BRIEF DESCRIPTION OF THE DRAWINGS
[0014] The foregoing and other objects, aspects and advantages will
be better understood from the following detailed description of a
preferred embodiment of the invention with reference to the
drawings, in which:
[0015] FIG. 1 is a simplified conceptual system diagram for
multimodality expertise and social network inference in accordance
with certain exemplary embodiments of the present invention;
[0016] FIG. 2 is a block diagram of a social sensor system in
accordance with certain exemplary embodiments of the present
invention;
[0017] FIG. 3 is a block diagram of the social sensors that
undergoes data capturing, stop-word removable, stemming, and
statistic calculation in accordance with certain exemplary
embodiments of the present invention;
[0018] FIG. 4 is a block diagram illustrating a method 400 of data
acquisition in accordance with an exemplary, non-limiting
embodiment of the present invention;
[0019] FIG. 5 is a block diagram illustrating a method 500 of data
acquisition in accordance with an exemplary, non-limiting
embodiment of the present invention;
[0020] FIG. 6 illustrates an exemplary hardware/information
handling system 600 for incorporating the present invention
therein; and
[0021] FIG. 7 illustrates a computer-readable medium 700 (e.g.,
storage medium) for storing steps of a program of a method
according to the present invention.
DETAILED DESCRIPTION OF EXEMPLARY EMBODIMENTS OF THE INVENTION
[0022] Referring now to the drawings, and more particularly to
FIGS. 1-7, there are shown exemplary embodiments of the method and
structures according to the present invention.
[0023] Certain exemplary, non-limiting embodiments of the present
invention are directed to a social sensor system (and method) that
deploys social sensors in an employee's computer to gather features
of the employee's communications. Because only features, not entire
communications, are captured, users are more willing to contribute
to the system, because the user's privacy will be maintained. In
addition, the system allows users to set stop-words to exclude
specific words from being captured. The system may also run
periodically and automatically without any user intervention. Thus,
this system can be used to capture valuable information that is
appropriate for social inference in social software
applications.
[0024] Most prior expertise locator systems acquire data by having
individuals fill out profile information or by extracting the
information or deriving artificial intelligence talgorithms from
existing sources. Those sources could be "public" such as
co-authored documents, patents or user-generated from blogs, wikis
and social tagging systems. Data can also be acquired from private
sources such as e-mail, chat, and calendar entries that contribute
semantic information as well as social network data.

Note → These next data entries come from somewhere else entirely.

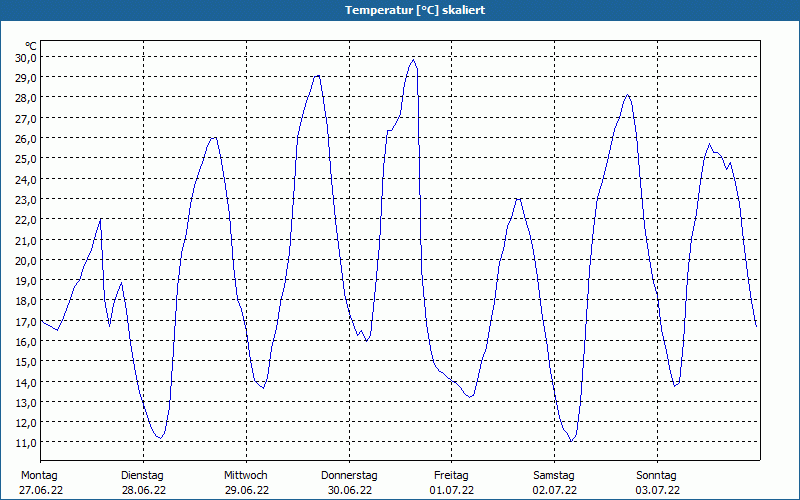Viewport: 800px width, 500px height.
Task: Select the 'Sonntag' day label
Action: [656, 475]
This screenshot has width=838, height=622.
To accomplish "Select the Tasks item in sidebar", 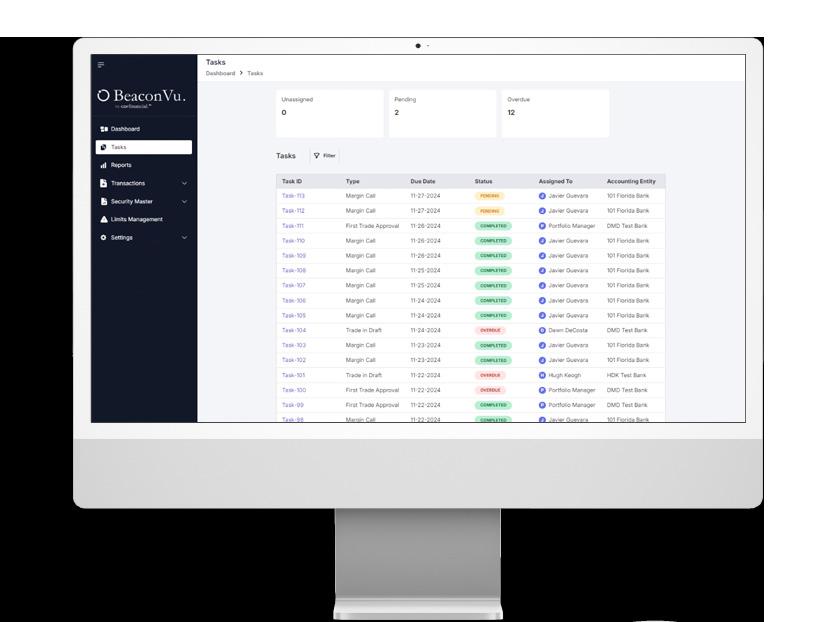I will coord(144,147).
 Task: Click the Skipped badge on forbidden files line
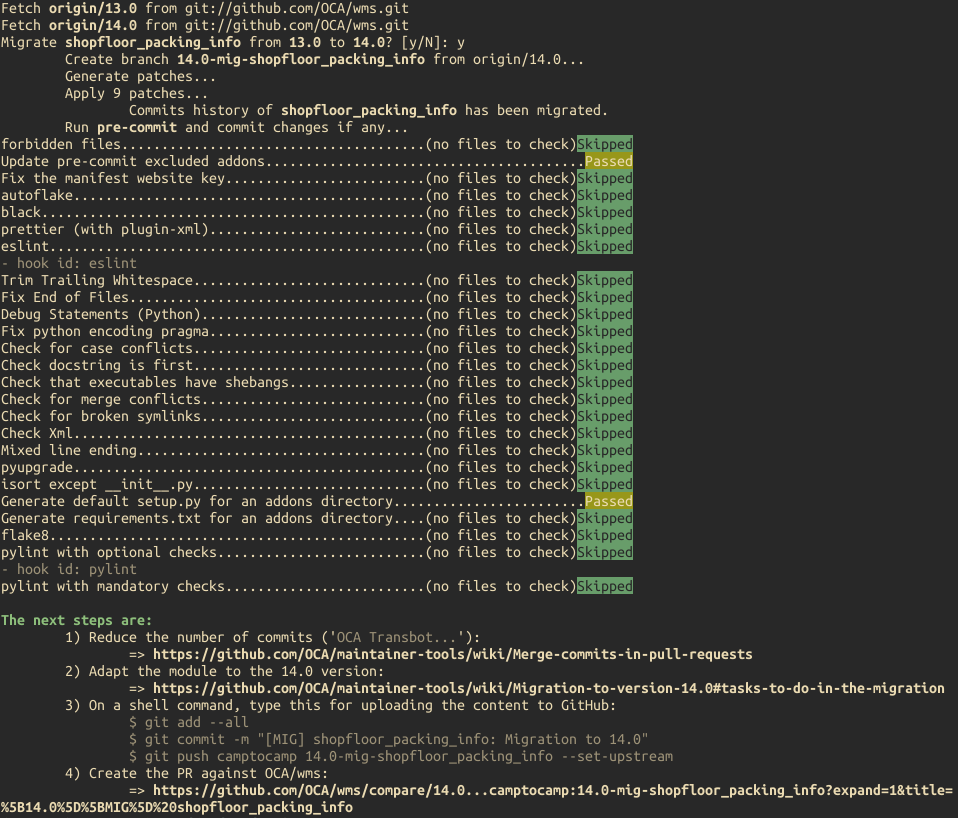click(605, 144)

[0025] Private data, such as, but not limited to, e-mail logs, have
the advantage of containing rich information from which information
about what one knows and whom one knows can be derived. These data
also address issues of (a) coverage--everyone uses email so data
can be collected from everyone not just the people who have
authored documents or other data; (b) maintainability--new email is
constantly being generated; and (c) ease of use--people are already
using email so other than asking users for permission to use their
data there is no additional work required by the user.
[0026] Using private data, however, may violate a user's (or other
party's) privacy. If privacy issues are not adequately addressed,
users will quickly stop using an expertise locator system, opt out
of volunteering their data, and generate negative word of mouth,
all of which would severely affect any ability to have sufficient
people in the system to deliver useful search results.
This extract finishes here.